Source records:
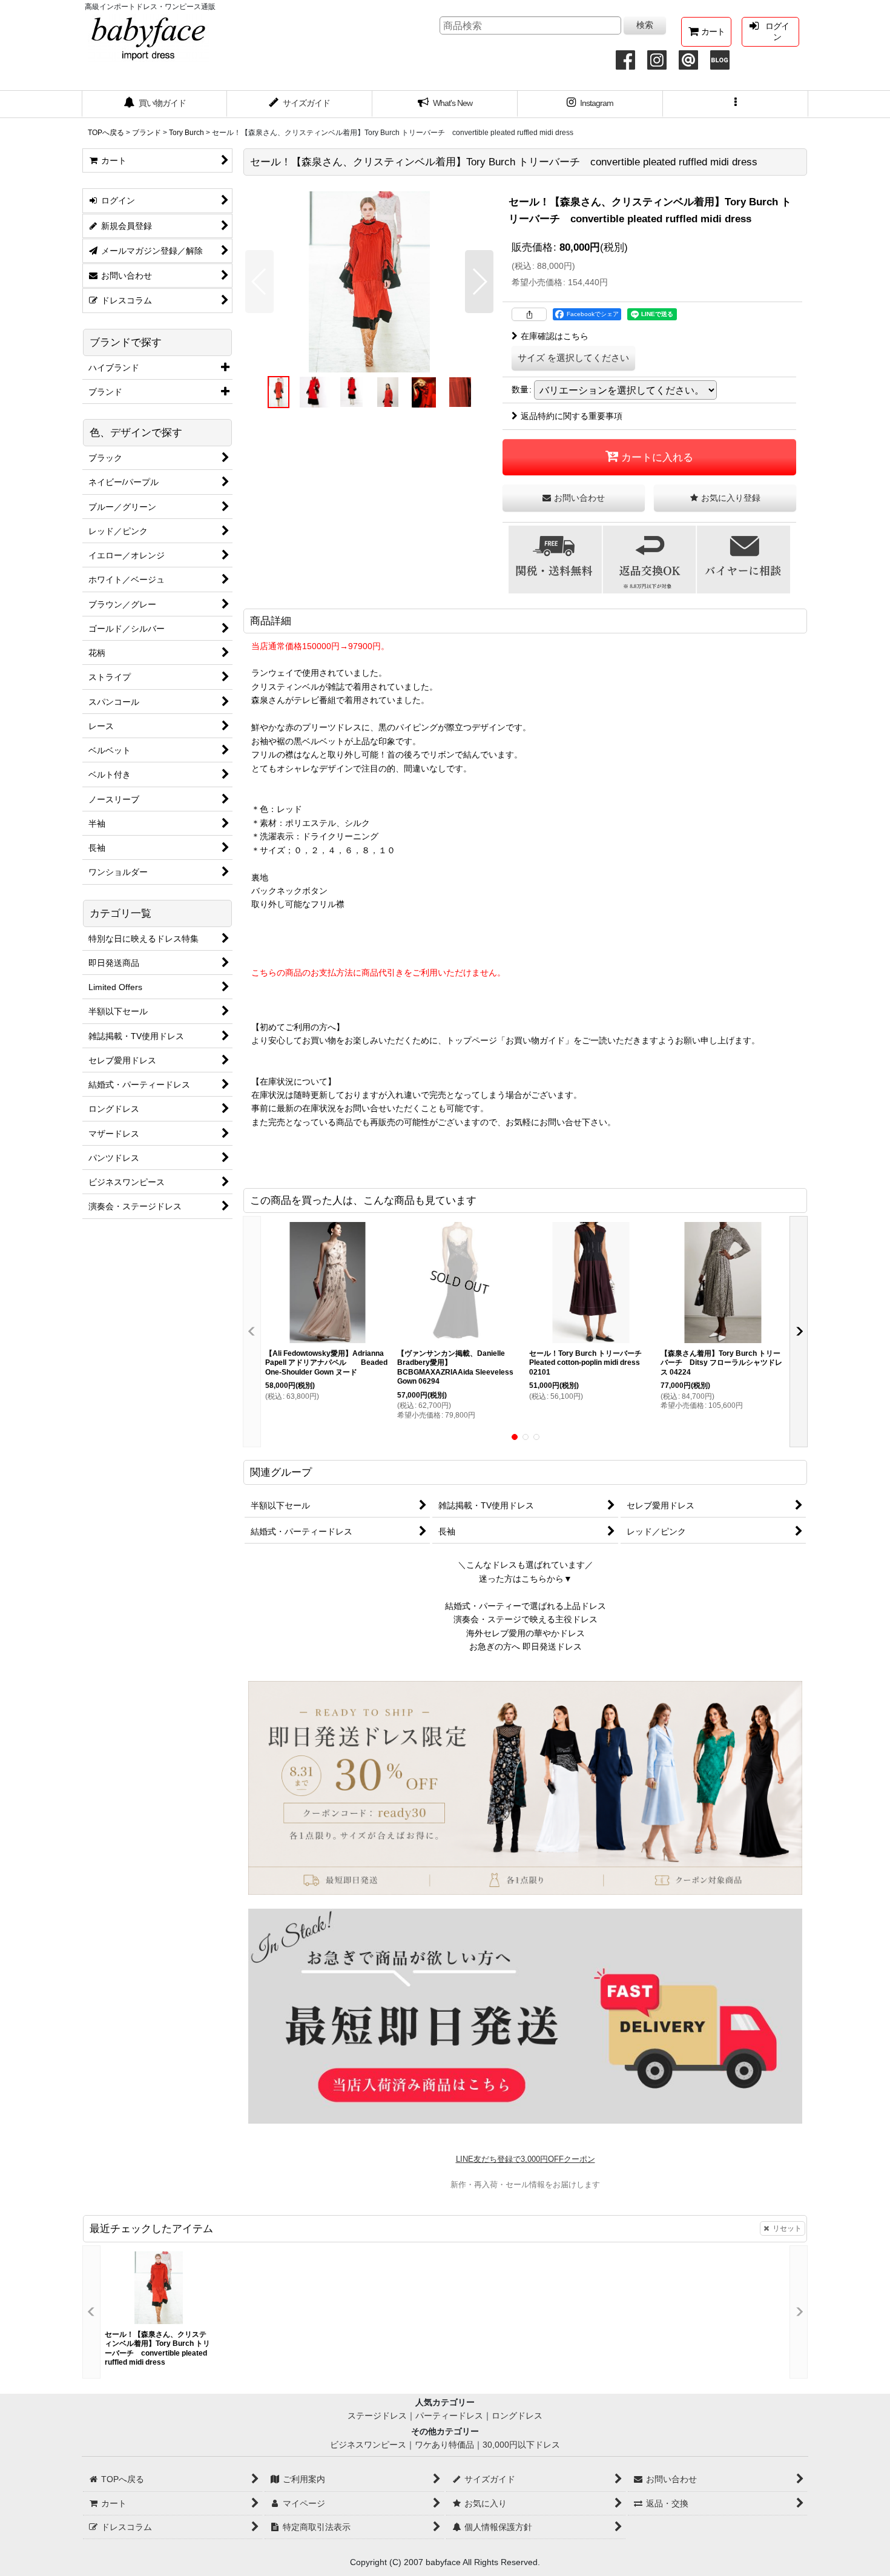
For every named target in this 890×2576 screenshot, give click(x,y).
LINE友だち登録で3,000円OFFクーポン (525, 2159)
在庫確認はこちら (554, 336)
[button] (735, 104)
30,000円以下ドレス (521, 2444)
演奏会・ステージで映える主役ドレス (525, 1619)
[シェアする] (529, 314)
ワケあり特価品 (444, 2444)
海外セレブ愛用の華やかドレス (525, 1633)
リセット (787, 2228)
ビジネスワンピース (368, 2444)
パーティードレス (449, 2415)
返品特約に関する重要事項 (571, 416)
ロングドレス (517, 2415)
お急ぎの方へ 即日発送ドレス (525, 1646)
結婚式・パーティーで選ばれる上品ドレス (525, 1606)
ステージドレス (377, 2415)
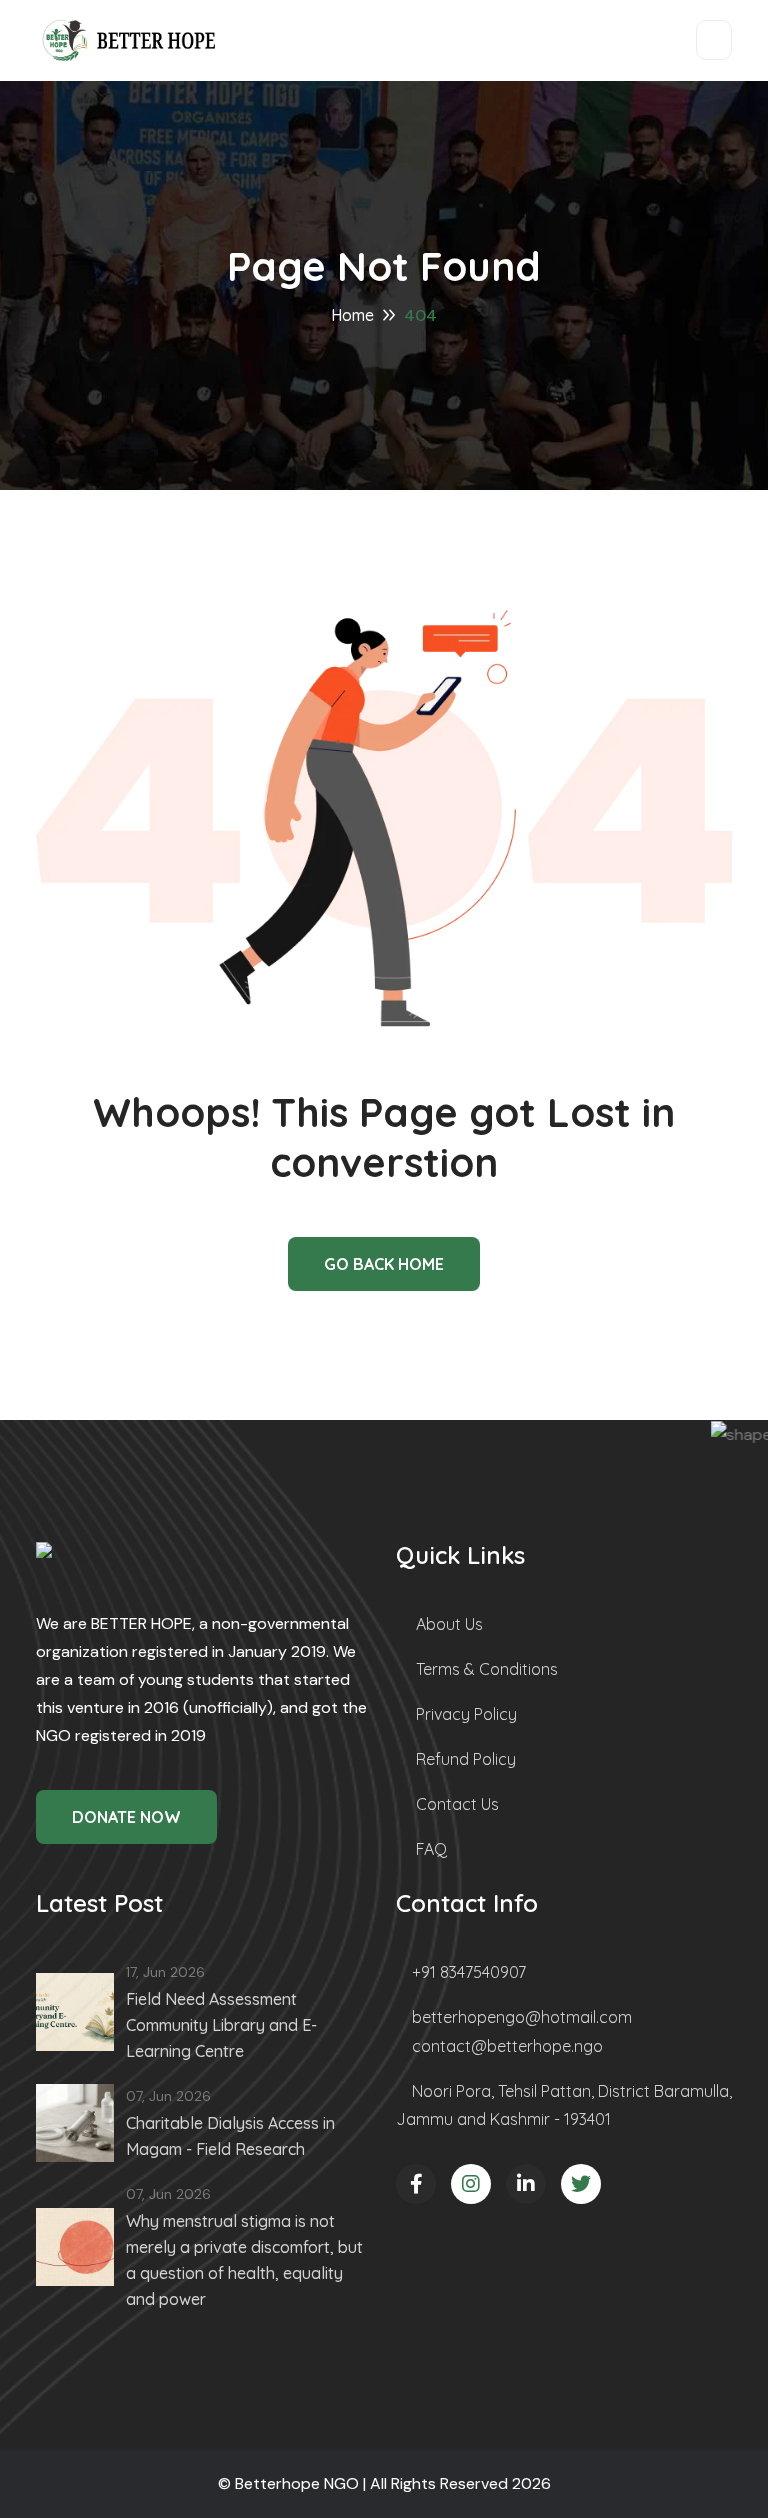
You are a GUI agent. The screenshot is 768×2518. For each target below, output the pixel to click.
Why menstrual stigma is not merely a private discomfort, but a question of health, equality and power (244, 2260)
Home (352, 315)
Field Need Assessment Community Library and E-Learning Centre (221, 2025)
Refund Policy (466, 1759)
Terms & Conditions (487, 1669)
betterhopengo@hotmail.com (522, 2017)
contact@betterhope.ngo (507, 2046)
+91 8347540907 (469, 1972)
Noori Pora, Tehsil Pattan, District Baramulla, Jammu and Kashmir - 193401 (564, 2105)
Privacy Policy (466, 1714)
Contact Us (457, 1804)
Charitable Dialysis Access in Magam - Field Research (230, 2136)
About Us (449, 1624)
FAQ (431, 1849)
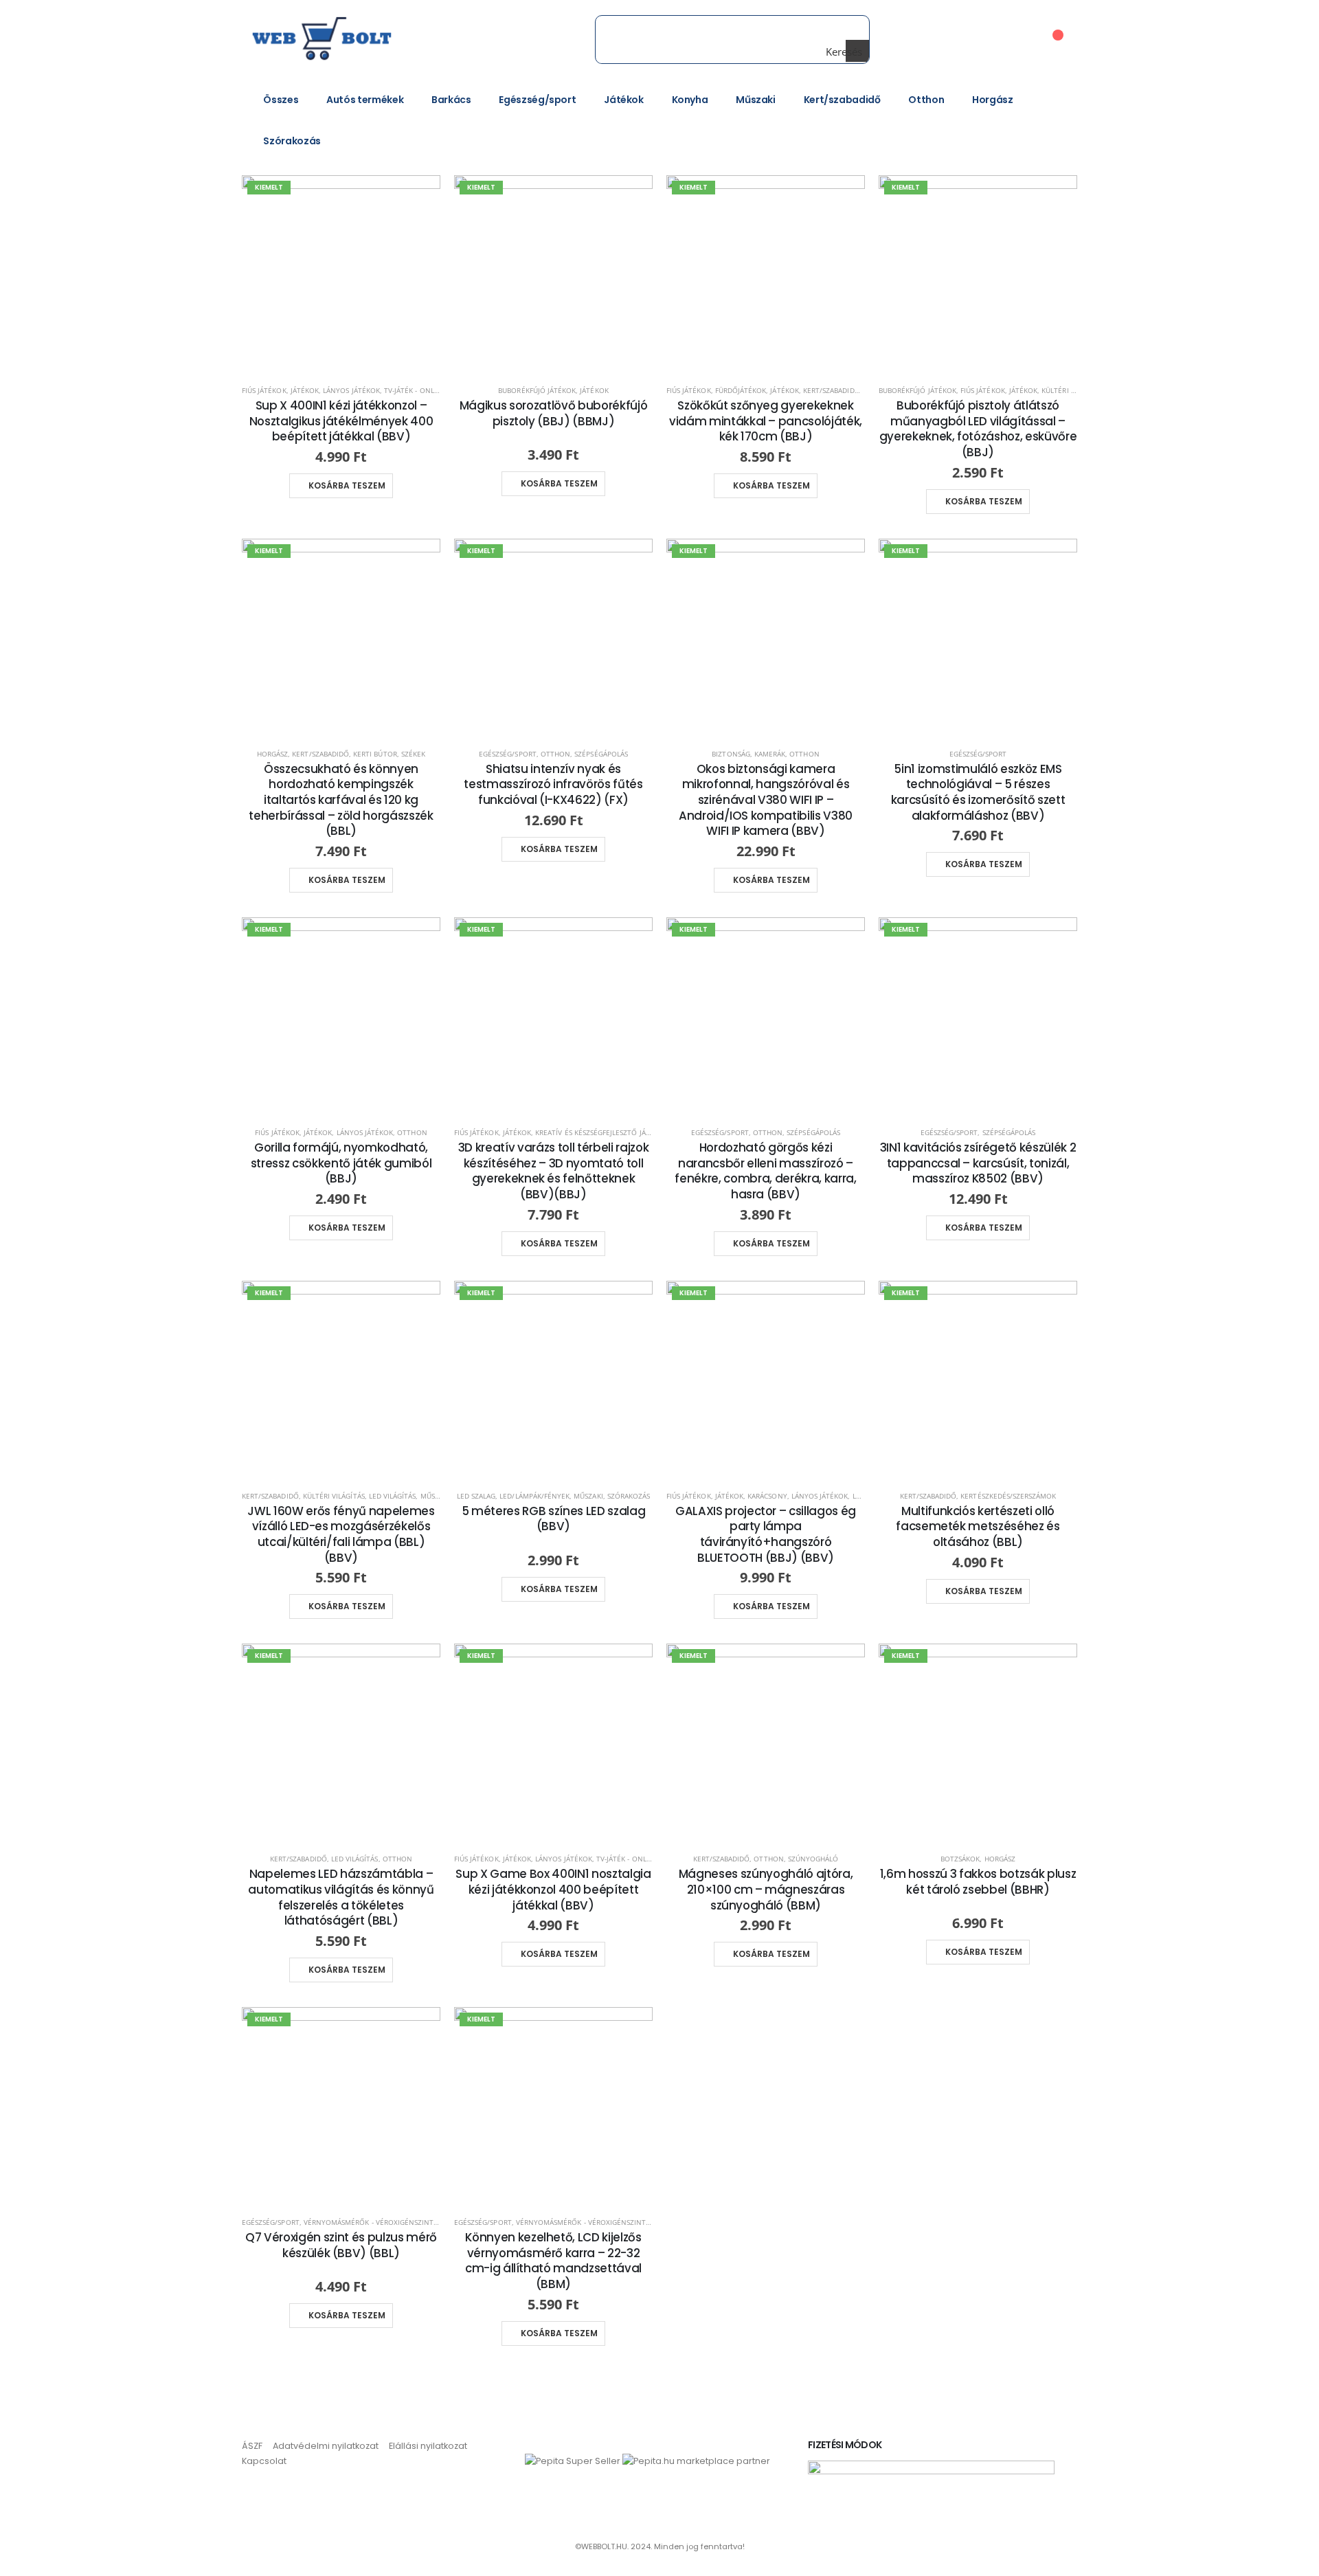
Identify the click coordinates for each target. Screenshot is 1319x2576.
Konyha (690, 100)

What to do: Give back every entry in full, exactly as written, with no picture included.

Response for this exercise:
For every named target in this 890×2576 screenshot, give click(x,y).
LINE友だち登録で3,000円OFFクーポン (525, 2159)
在庫確認はこちら (554, 336)
[button] (735, 104)
30,000円以下ドレス (521, 2444)
演奏会・ステージで映える主役ドレス (525, 1619)
[シェアする] (529, 314)
ワケあり特価品 (444, 2444)
海外セレブ愛用の華やかドレス (525, 1633)
リセット (787, 2228)
ビジネスワンピース (368, 2444)
パーティードレス (449, 2415)
返品特約に関する重要事項 (571, 416)
ロングドレス (517, 2415)
お急ぎの方へ 即日発送ドレス (525, 1646)
結婚式・パーティーで選ばれる上品ドレス (525, 1606)
ステージドレス (377, 2415)
You are a GUI agent. The screenshot is 768×2518. For each target below, output the pixel to click.
Why menstrual stigma is not merely a private discomfort, but a question of health, equality and power (244, 2260)
Home (352, 315)
Field Need Assessment Community Library and E-Learning Centre (221, 2025)
Refund Policy (466, 1759)
Terms & Conditions (487, 1669)
betterhopengo@hotmail.com (522, 2017)
contact@betterhope.ngo (507, 2046)
+91 8347540907 (469, 1972)
Noori Pora, Tehsil Pattan, District Baramulla, Jammu and Kashmir - 193401 (564, 2105)
Privacy Policy (466, 1714)
Contact Us (457, 1804)
Charitable Dialysis Access in Magam - Field Research (230, 2136)
About Us (449, 1624)
FAQ (431, 1849)
Identify the click coordinates for each target. Screenshot is 1319x2576.
Konyha (690, 100)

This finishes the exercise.